Canonical URL: <https://www.graduateschool.edu/courses/building-your-first-mcp-server-and-client-course-self-paced>

## Overview

This hands-on workshop introduces the Model Context Protocol (MCP) through a practical, end-to-end build. Participants learn what MCP is, why it matters, and how to design MCP servers for AI agents instead of treating them as thin wrappers over REST APIs. Using Python and FastMCP, participants build a working MCP server around the SpaceX API, test it locally, connect it to an MCP-compatible host, and then build a minimal MCP client that can discover and call server tools.
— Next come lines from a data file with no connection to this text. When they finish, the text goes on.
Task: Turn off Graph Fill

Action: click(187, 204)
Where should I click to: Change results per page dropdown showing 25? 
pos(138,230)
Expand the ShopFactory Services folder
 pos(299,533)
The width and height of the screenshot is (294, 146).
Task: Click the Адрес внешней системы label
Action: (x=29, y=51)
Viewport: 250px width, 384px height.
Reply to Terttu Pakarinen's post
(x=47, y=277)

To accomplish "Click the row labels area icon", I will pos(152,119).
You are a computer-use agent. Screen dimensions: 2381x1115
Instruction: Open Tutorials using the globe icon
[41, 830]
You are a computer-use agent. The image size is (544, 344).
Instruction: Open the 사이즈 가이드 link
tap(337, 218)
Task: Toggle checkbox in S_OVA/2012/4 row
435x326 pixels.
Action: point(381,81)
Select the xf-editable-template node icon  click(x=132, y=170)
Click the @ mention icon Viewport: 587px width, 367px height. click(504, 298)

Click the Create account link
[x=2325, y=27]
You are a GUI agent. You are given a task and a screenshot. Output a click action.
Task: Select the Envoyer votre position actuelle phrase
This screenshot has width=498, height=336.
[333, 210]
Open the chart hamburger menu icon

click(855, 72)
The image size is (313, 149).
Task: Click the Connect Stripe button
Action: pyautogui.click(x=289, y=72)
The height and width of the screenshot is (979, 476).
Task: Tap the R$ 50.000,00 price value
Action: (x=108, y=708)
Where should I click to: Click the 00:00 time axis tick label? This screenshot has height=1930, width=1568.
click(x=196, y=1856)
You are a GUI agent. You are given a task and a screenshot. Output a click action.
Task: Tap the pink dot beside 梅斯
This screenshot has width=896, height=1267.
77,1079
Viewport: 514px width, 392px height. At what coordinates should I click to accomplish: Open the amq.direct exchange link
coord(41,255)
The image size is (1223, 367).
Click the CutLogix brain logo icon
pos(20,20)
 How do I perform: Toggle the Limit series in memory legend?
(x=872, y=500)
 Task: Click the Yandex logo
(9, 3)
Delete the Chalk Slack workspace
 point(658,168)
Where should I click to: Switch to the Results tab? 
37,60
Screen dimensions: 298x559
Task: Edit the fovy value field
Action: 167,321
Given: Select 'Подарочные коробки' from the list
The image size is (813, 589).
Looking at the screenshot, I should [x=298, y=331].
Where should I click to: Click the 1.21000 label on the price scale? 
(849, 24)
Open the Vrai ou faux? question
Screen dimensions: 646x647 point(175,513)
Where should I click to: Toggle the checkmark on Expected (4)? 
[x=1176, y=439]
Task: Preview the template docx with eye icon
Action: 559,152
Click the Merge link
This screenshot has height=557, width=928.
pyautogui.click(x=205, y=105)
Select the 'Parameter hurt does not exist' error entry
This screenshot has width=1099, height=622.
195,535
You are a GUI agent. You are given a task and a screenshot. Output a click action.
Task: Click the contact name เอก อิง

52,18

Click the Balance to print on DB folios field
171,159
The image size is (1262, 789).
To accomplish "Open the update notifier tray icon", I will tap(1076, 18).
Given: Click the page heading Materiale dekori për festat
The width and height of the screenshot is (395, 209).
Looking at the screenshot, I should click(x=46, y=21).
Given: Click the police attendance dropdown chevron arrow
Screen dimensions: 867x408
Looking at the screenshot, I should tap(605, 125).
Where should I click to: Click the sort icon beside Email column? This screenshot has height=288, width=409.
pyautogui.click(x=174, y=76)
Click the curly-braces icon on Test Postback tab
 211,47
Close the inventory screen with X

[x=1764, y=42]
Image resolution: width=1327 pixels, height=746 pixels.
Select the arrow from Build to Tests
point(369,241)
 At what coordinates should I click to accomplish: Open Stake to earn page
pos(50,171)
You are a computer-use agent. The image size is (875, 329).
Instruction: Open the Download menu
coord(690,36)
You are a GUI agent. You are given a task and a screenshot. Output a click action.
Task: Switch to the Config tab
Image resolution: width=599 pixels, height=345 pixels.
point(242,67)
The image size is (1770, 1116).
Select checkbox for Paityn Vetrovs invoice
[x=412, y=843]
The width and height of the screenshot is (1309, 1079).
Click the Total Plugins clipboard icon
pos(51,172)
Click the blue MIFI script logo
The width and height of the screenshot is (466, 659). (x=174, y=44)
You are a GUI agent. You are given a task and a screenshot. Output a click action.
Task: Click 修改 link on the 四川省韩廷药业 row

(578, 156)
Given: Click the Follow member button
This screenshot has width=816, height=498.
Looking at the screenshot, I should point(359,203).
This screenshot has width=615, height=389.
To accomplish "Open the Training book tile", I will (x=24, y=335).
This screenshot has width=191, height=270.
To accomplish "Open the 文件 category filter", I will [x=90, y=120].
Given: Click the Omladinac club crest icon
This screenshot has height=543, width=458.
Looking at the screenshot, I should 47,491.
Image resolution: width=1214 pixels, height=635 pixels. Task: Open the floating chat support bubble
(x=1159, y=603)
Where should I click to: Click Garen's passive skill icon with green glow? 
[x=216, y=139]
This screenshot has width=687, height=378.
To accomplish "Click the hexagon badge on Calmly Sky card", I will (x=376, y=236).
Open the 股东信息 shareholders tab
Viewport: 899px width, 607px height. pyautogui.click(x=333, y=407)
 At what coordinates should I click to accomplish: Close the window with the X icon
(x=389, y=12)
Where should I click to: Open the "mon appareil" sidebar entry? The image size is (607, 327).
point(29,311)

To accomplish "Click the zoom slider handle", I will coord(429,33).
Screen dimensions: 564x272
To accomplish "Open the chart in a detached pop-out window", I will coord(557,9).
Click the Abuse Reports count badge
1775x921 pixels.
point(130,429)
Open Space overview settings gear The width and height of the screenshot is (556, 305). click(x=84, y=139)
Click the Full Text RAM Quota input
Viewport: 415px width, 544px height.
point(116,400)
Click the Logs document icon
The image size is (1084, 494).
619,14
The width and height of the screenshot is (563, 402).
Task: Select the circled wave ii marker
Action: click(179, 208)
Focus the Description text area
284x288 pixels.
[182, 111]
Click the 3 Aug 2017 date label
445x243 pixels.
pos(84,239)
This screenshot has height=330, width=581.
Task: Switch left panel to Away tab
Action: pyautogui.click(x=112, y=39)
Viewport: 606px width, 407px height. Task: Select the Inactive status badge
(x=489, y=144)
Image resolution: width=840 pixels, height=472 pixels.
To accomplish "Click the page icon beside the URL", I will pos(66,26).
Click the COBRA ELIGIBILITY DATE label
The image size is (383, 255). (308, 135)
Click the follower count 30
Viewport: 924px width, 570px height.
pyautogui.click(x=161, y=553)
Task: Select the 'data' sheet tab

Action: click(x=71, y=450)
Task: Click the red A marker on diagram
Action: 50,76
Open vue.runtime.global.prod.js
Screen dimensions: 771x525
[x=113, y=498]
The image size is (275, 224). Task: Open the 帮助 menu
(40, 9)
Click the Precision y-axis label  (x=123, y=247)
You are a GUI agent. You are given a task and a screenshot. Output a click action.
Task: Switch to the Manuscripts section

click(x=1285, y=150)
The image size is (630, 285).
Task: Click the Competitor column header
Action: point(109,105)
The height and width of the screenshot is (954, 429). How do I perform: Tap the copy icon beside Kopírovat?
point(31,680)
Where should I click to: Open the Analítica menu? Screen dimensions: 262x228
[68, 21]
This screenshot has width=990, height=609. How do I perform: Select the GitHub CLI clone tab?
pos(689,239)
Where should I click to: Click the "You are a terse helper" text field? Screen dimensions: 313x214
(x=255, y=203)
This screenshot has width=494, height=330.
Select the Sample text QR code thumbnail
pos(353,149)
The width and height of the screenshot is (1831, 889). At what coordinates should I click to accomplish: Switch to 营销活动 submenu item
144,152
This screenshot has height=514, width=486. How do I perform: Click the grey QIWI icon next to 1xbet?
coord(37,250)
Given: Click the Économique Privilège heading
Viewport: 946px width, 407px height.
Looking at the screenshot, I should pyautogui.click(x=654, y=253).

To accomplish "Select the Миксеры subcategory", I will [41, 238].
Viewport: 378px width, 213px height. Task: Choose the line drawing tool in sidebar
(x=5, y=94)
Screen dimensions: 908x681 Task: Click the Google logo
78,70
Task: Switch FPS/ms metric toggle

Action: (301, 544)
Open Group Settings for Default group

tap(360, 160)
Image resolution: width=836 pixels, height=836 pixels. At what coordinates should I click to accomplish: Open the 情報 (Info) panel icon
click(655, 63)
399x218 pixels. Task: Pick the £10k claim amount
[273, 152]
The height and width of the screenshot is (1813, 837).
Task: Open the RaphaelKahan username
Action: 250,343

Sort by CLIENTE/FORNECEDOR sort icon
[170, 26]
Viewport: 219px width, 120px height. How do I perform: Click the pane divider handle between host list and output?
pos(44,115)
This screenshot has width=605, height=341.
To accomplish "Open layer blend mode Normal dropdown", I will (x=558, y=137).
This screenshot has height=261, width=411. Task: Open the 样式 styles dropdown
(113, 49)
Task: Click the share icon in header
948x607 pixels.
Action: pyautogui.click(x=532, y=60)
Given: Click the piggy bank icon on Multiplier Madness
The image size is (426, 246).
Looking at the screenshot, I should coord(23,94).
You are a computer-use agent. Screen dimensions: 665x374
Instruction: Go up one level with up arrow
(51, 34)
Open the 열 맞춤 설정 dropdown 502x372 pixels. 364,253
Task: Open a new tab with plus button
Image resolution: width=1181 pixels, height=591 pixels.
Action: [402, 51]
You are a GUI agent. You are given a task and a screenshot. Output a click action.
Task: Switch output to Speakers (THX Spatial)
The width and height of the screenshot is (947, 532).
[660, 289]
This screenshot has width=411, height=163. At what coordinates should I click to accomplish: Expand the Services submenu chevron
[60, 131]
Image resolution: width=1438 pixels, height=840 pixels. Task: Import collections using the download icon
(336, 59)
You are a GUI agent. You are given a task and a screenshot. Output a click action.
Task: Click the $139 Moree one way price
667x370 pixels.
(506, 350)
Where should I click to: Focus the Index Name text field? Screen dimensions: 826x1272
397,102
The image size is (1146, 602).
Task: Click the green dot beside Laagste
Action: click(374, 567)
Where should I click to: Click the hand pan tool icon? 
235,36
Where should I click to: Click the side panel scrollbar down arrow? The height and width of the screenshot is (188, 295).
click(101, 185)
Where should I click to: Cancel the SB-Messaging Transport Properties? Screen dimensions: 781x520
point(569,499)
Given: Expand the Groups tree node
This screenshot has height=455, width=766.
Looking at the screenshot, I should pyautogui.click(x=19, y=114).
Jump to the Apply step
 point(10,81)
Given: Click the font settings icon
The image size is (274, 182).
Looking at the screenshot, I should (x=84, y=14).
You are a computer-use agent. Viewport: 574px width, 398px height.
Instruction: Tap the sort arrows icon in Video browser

The course emphasizes both implementation and design judgment. In addition to building a functioning server and client, participants learn how to reduce tool sprawl, design around agent workflows, manage context-window costs, and produce tool descriptions and outputs that work well for large language models.

## What you'll learn

- Explain the purpose of MCP and describe the host-client-server architecture.
- Distinguish between tools, resources, and prompts, and identify when each is appropriate.
- Describe how context windows affect MCP server design.
- Recognize common anti-patterns in MCP server design, especially endpoint-for-endpoint REST wrappers.
- Build a local MCP server in Python using FastMCP.
- Design tools around outcomes and workflows rather than API structure.
- Test an MCP server using the MCP Inspector and an MCP-compatible host.
- Build a minimal MCP client that connects to a server, lists tools, and calls them.
- Describe the basics of deploying a remote MCP server and the security considerations involved.

## Curriculum

#### Module 1: Introduction to MCP and Agent-Facing Design

- Examine the integration problem MCP is designed to solve and how it standardizes connections between AI applications and external tools, resources, and workflows.
- Review MCP architecture, including the roles of the host, client, and server.
- Explore how context windows affect tool design and output design.
- Identify the three main server primitives: tools, resources, and prompts.

#### Module 2: Why Many MCP Servers Perform Poorly

- Analyze why MCP servers should not be designed as one-to-one REST wrappers and the cost of excessive tool discovery for agents.
- Evaluate why agent iteration is slower and more expensive than human trial and error.
- Assess how output format and schema size affect context efficiency.
- Apply principles of outcome-based tool design to improve server performance.

#### Module 3: Build an MCP Server with FastMCP

- Initialize a new FastMCP project, create a simple tool, and inspect the server with the MCP Inspector.
- Review the SpaceX API and identify likely user workflows for tool design.
- Build a naive version to observe anti-patterns, then refactor into a smaller, more effective toolset.
- Format outputs for LLM consumption using Markdown and improve tool descriptions, matching logic, and error handling.

#### Module 4: Build a Minimal MCP Client

- Connect to the server from a local client, discover tools via tools/list, and call tools programmatically.
- Examine the handshake and tool-call lifecycle between client and server.
- Observe how an LLM-driven host uses the same pattern to interact with MCP servers.

#### Module 5: Deployment, Security, and Ecosystem Overview

- Transition from local stdio development to remote deployment, including remote transport and hosting basics.
- Review security and authorization considerations for remote MCP servers.
- Survey the broader MCP ecosystem, including documentation, SDKs, and registries.